What do you mean by this?
Do you mean where the Guru Granth Sahib came from? Who wrote it? The Guru Granth Sahib's authenticity?
I'll hopefully answer your question wih these quotes:
[INDENT]“Vaheguru gave me His Order to sing His Praises day and night. Vaheguru, my Lord and Master summoned me, His minstrel, to the True Mansion of His Presence. (Vaheguru,) the Image of True Praise and Glory, gave me the Siropaao, robe of honour. The spiritual-life giving Name, Amrit Naam, the True Name, which gives eternal spiritual life, has become my sustenance.”
(Guru Granth Sahib, Ang 150)
"O Lalo! As the Lord’s word comes to me so I deliver it."
(Guru Granth Sahib, Ang 722)
"I myself know not what to say; all I speak is what the Lord commands."
(Guru Granth Sahib, Ang 763) [/INDENT]
Thus, we believe that the Gurus had revelations from God, therefore the Guru Granth Sahib is derived from God.

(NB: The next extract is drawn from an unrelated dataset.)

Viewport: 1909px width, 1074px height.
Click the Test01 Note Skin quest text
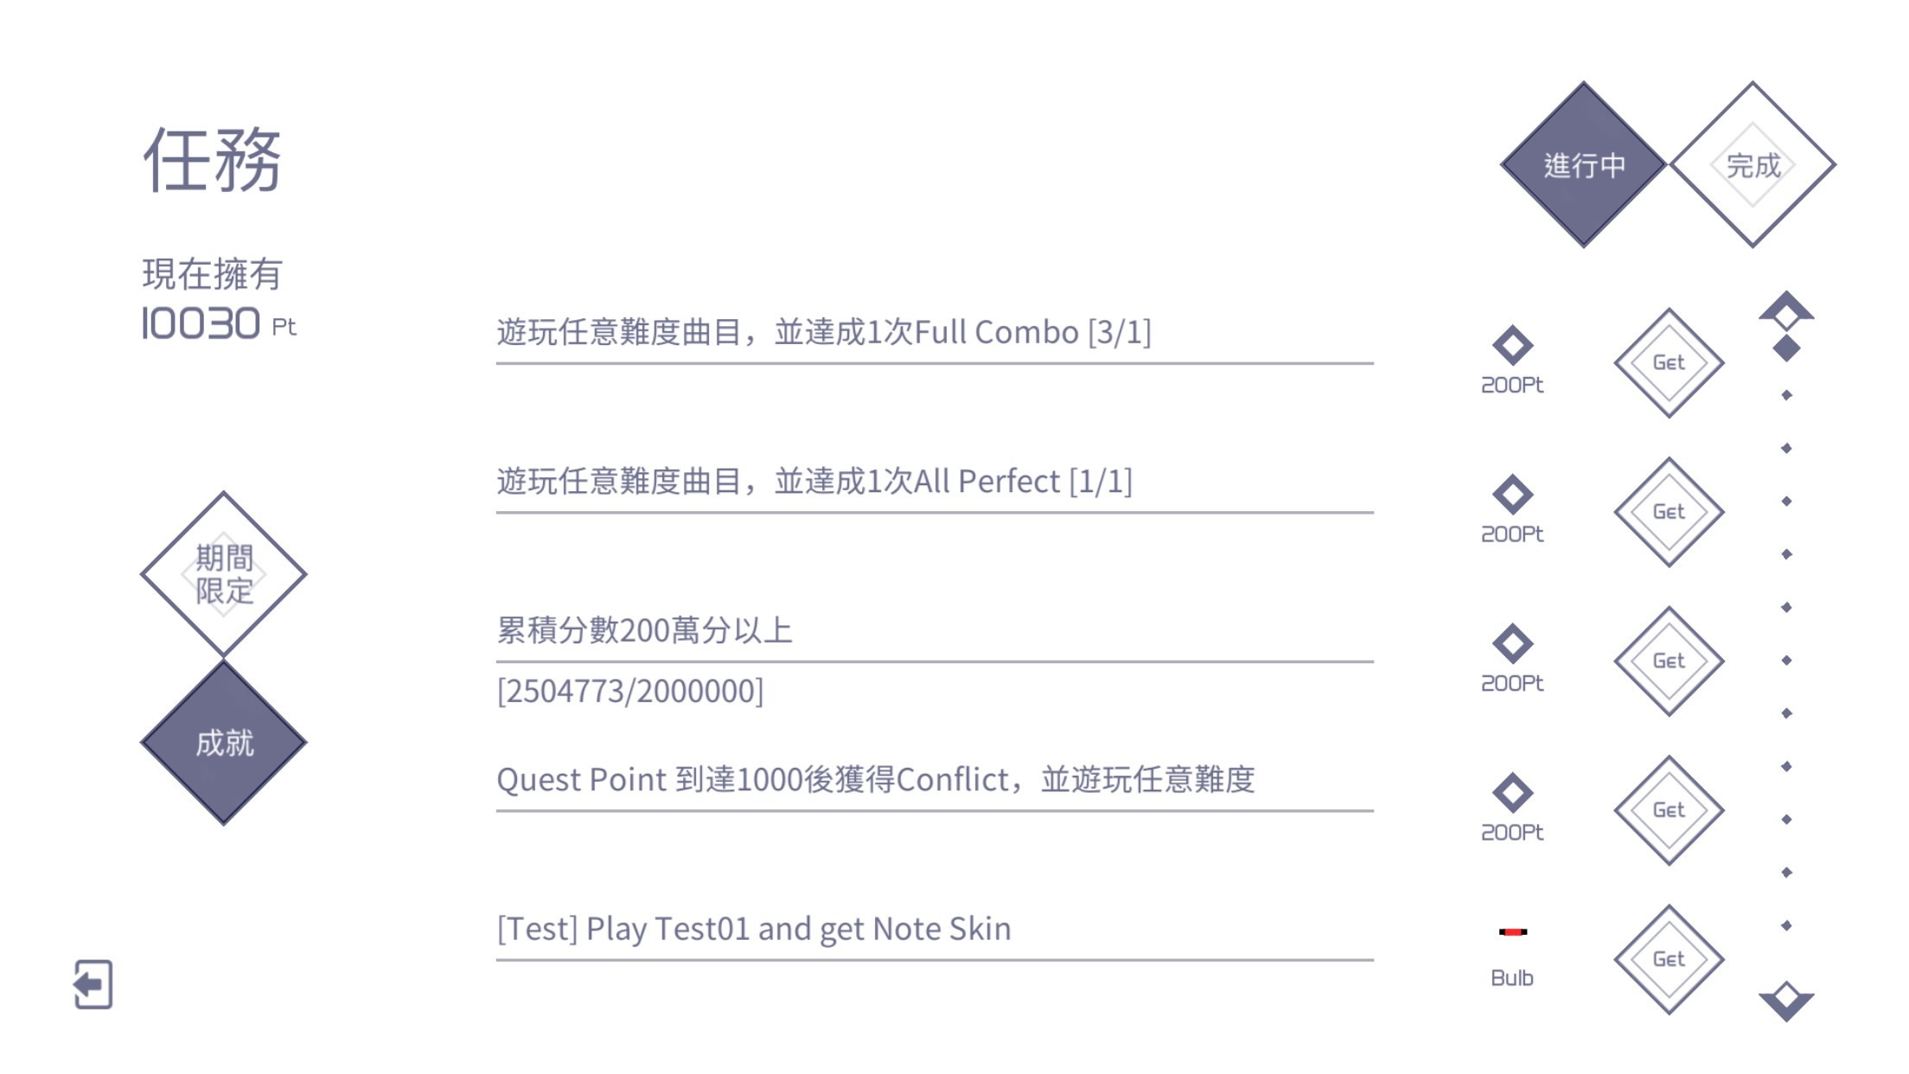[x=753, y=930]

With regards to the authenticity of the Guru Granth Sahib, Macauliffe, an eminent historian, puts it very well:
"The Sikh religion differs as regards the authenticity of its dogmas from most other great theological systems. Many of the great teachers the world has known, have not left a line of their own composition, and we only know what they taught through tradition or second-hand information. If Pythagoras wrote any of tenets, his writings have not descended to us. We know the teachings of Socrates only through the writings of Plato and Xenophon. Buddha has left no written memorials of his teaching. Kungfu-tze, known to Europeans as Confucious, left no documents in which he detailed the principles of his moral and social systems. The Founder of Christianity did not reduce his doctrines to writing, and for them we are obliged to trust to the Gospels according to Matthew, Mark. Luke, and John. The Arabian Prophet did not himself reduce to writing the chapters of the Quran. They were written or compiled by his adherents and followers. But the compositions of the Sikh Gurus are preserved and we know first hand what they taught. They employed the vehicle of verse, which is generally unalterable by copyist, and we even become in time familiar with their different styles. No spurious compositions or extraneous dogmas, can therefore be represented as theirs."
(An excerpt from "The Sikh Religion," by Max Arthur Maxauliffe)
The Guru Granth Sahib was written by the Gurus themselves, thus our scripture has been preserved. We are unique in this respect.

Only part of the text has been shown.